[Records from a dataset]
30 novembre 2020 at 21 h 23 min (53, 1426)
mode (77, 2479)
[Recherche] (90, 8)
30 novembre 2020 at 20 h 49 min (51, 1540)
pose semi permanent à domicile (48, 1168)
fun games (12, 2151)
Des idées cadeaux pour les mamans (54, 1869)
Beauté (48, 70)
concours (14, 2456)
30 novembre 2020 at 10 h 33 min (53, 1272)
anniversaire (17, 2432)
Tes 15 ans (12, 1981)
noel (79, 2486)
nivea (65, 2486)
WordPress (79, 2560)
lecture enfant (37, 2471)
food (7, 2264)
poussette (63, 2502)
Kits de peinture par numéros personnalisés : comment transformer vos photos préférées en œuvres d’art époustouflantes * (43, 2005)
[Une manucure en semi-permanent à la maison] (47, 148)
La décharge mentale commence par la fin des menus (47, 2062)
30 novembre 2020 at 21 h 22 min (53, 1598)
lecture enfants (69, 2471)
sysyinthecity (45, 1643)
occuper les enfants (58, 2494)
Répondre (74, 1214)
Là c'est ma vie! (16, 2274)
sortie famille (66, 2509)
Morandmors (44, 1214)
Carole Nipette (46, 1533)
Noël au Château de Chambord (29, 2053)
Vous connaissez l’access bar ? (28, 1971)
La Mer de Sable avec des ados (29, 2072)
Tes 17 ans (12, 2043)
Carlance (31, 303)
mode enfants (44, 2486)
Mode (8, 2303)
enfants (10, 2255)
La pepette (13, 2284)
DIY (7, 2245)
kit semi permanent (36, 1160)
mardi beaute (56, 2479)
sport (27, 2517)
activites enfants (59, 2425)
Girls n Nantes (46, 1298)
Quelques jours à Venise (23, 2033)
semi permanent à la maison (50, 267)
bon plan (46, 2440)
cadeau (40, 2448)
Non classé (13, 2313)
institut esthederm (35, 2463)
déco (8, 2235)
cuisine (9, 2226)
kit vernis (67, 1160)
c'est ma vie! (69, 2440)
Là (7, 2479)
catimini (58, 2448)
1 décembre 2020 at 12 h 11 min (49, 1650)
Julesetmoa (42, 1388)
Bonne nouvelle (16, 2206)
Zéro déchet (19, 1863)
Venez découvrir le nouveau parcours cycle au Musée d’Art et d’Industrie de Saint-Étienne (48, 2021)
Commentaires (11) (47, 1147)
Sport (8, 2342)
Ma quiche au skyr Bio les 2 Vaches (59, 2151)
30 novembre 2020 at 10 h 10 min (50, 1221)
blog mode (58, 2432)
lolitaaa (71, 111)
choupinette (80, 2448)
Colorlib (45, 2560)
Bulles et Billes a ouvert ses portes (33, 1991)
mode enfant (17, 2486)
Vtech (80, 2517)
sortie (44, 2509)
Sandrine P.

* PROBLEM TO WORK ON *
I'd like every record written out exactly as given.

* EXPECTED ANSWER *
30 novembre 2020 at 21 h 23 min (53, 1426)
mode (77, 2479)
[Recherche] (90, 8)
30 novembre 2020 at 20 h 49 min (51, 1540)
pose semi permanent à domicile (48, 1168)
fun games (12, 2151)
Des idées cadeaux pour les mamans (54, 1869)
Beauté (48, 70)
concours (14, 2456)
30 novembre 2020 at 10 h 33 min (53, 1272)
anniversaire (17, 2432)
Tes 15 ans (12, 1981)
noel (79, 2486)
nivea (65, 2486)
WordPress (79, 2560)
lecture enfant (37, 2471)
food (7, 2264)
poussette (63, 2502)
Kits de peinture par numéros personnalisés : comment transformer vos photos préférées en œuvres d’art époustouflantes * (43, 2005)
[Une manucure en semi-permanent à la maison] (47, 148)
La décharge mentale commence par la fin des menus (47, 2062)
30 novembre 2020 at 21 h 22 min (53, 1598)
lecture enfants (69, 2471)
sysyinthecity (45, 1643)
occuper les enfants (58, 2494)
Répondre (74, 1214)
Là c'est ma vie! (16, 2274)
sortie famille (66, 2509)
Morandmors (44, 1214)
Carole Nipette (46, 1533)
Noël au Château de Chambord (29, 2053)
Vous connaissez l’access bar ? (28, 1971)
La Mer de Sable avec des ados (29, 2072)
Tes 17 ans (12, 2043)
Carlance (31, 303)
mode enfants (44, 2486)
Mode (8, 2303)
enfants (10, 2255)
La pepette (13, 2284)
DIY (7, 2245)
kit semi permanent (36, 1160)
mardi beaute (56, 2479)
sport (27, 2517)
activites enfants (59, 2425)
Girls n Nantes (46, 1298)
Quelques jours à Venise (23, 2033)
semi permanent à la maison (50, 267)
bon plan (46, 2440)
cadeau (40, 2448)
Non classé (13, 2313)
institut esthederm (35, 2463)
déco (8, 2235)
cuisine (9, 2226)
kit vernis (67, 1160)
c'est ma vie! (69, 2440)
Là (7, 2479)
catimini (58, 2448)
1 décembre 2020 at 12 h 11 min (49, 1650)
Julesetmoa (42, 1388)
Bonne nouvelle (16, 2206)
Zéro déchet (19, 1863)
Venez découvrir le nouveau parcours cycle au Musée d’Art et d’Industrie de Saint-Étienne (48, 2021)
Commentaires (11) (47, 1147)
Sport (8, 2342)
Ma quiche au skyr Bio les 2 Vaches (59, 2151)
30 novembre 2020 at 10 h 10 min (50, 1221)
blog mode (58, 2432)
lolitaaa (71, 111)
choupinette (80, 2448)
Colorlib (45, 2560)
Bulles et Billes a ouvert ses portes (33, 1991)
mode enfant (17, 2486)
Vtech (80, 2517)
sortie (44, 2509)
Sandrine P.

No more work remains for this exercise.